Landscape paintings vs. portraits

  • Landscape painting is the depiction in art of landscapes – natural scenery such as mountains, valleys, trees, rivers, and forests, especially where the main subject is a wide view – with its elements arranged into a coherent composition.1

  • Landscape paintings tend to be wider than they are long.

  • Portrait painting is a genre in painting, where the intent is to depict a human subject.2

  • Portrait paintings tend to be longer than they are wide.

Multiple explanatory variables

How would you expect the relationship between painting width and height to vary depending on whether or not a painting has any landscape elements?

ggplot(data = pp, aes(x = width_in, y = height_in, color = factor(lands_all))) +
  geom_point(alpha = 0.4) +
  geom_smooth(method = "lm", se = FALSE,
              fullrange = TRUE) +
  labs(
    title = "Height vs. width of paintings, by landscape features",
    subtitle = "Paris auctions, 1764 - 1780",
    x = "Width (inches)",
    y = "Height (inches)",
    color = "Landscape"
  ) +
  scale_color_manual(values = c("#E48957", "#071381"))

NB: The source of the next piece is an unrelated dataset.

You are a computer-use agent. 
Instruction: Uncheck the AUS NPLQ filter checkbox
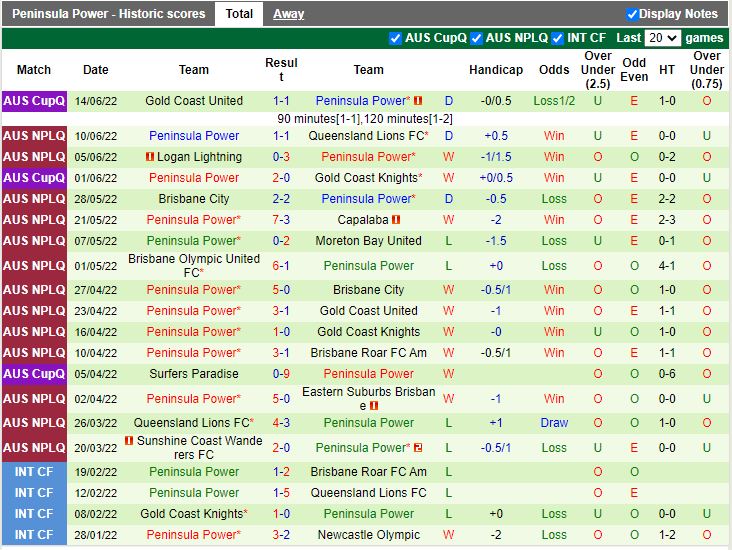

FYI you can extend regression lines

ggplot(data = pp, aes(x = width_in, y = height_in, color = factor(lands_all))) +
  geom_point(alpha = 0.4) +
  geom_smooth(method = "lm", se = FALSE,
              fullrange = TRUE) +
  labs(
    title = "Height vs. width of paintings, by landscape features",
    subtitle = "Paris auctions, 1764 - 1780",
    x = "Width (inches)",
    y = "Height (inches)",
    color = "landscape"
  ) +
  scale_color_manual(values = c("#E48957", "#071381"))

Models - upsides and downsides

  • Models can sometimes reveal patterns that are not evident in a graph of the data. This is a great advantage of modeling over simple visual inspection of data.

  • There is a real risk, however, that a model is imposing structure that is not really there on the scatter of data, just as people imagine animal shapes in the stars. A skeptical approach is always warranted.

Variation around the model…

is just as important as the model, if not more!

Statistics is the explanation of variation in the context of what remains unexplained.

  • The scatter suggests that there might be other factors that account for large parts of painting-to-painting variability, or perhaps just that randomness plays a big role.

  • Adding more explanatory variables to a model can sometimes usefully reduce the size of the scatter around the model. (We’ll talk more about this later.)

How do we use models?

  • Explanation: Characterize the relationship between \(y\) and \(x\) via slopes for numerical explanatory variables or differences for categorical explanatory variables

  • Prediction: Plug in \(x\), get the predicted \(y\)

Slopes vs. differences

Slope: Two numeric variables; for every unit change in x, y changes by … units (the slope gives us …)

Slopes vs. differences

Difference: 1 numeric, 1 categorical variable; level a of the categorical variable (e.g., pumpkin) is, on average, … units higher/lower than level b of the categorical variable (e.g., sunflower)